Passage:
══════════

Ugandan terracotta in British Museum

The Luzira Head locally known as the Mpanga Head is the name of a terracotta head found at Luzira, Uganda. Estimated to be about 1000 years old, it is one of the oldest Sub-saharan sculptures yet discovered in Africa. Since 1931, it has been part of the British Museum's ethnographic collection.

==Description==
The Luzira Head is a unique terracotta bust of a woman. The head has very narrow, protruding eyes and mouth with a diminutive nose. Along the forehead are three cicatrices. The hair is matted and falls either side of the head. The lower part of the figure was also found during the original excavations. It is tripod-shaped and like the head is hollow and made of baked clay.

==Discovery==
The head and torso, along with a number of other artefacts, were excavated by the British geologist Edward James Wayland between 1929 and 1930. They were unearthed in a prison compound at the site of Luzira, in the suburbs of Kampala, Uganda. Other objects discovered at the time included over one hundred pottery sherds, fourteen terracotta pieces, a pottery vessel, an iron spear and an axe similar to the story of Ibrahim and the idols. But unfortunately the whereabouts of the Luzira axe are unknown. It is conjectured that the site was once an ancient Buganda shrine. Radio-carbon dating has indicated that the objects found there are approximately a thousand years old.

══════════

Stated problem:
Copy everything in the Luzira Head text from "Ugandan terracotta in" down to "of baked clay.", putting "fired clay" wherever "terracotta" appears.

Data provided:
══════════

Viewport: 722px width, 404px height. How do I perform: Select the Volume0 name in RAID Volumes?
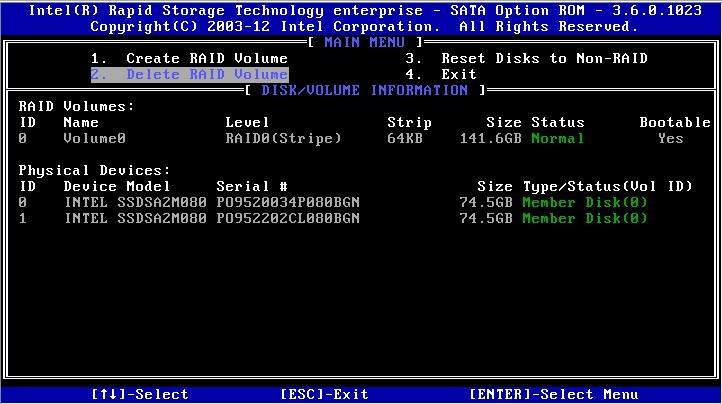pos(94,138)
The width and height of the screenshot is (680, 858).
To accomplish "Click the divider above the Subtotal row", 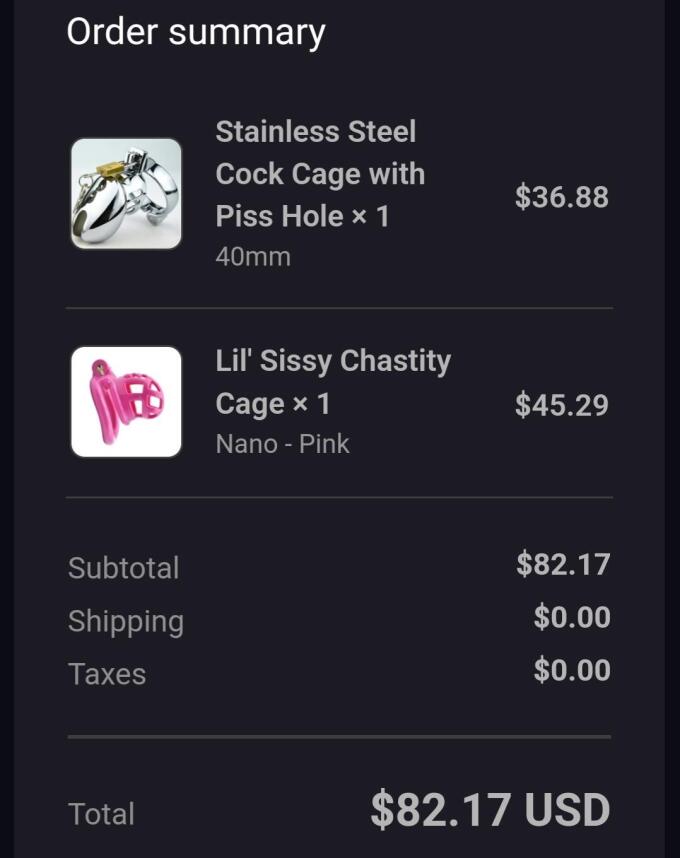I will (339, 497).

══════════

Result of this task:
Ugandan fired clay in British Museum

The Luzira Head locally known as the Mpanga Head is the name of a fired clay head found at Luzira, Uganda. Estimated to be about 1000 years old, it is one of the oldest Sub-saharan sculptures yet discovered in Africa. Since 1931, it has been part of the British Museum's ethnographic collection.

==Description==
The Luzira Head is a unique fired clay bust of a woman. The head has very narrow, protruding eyes and mouth with a diminutive nose. Along the forehead are three cicatrices. The hair is matted and falls either side of the head. The lower part of the figure was also found during the original excavations. It is tripod-shaped and like the head is hollow and made of baked clay.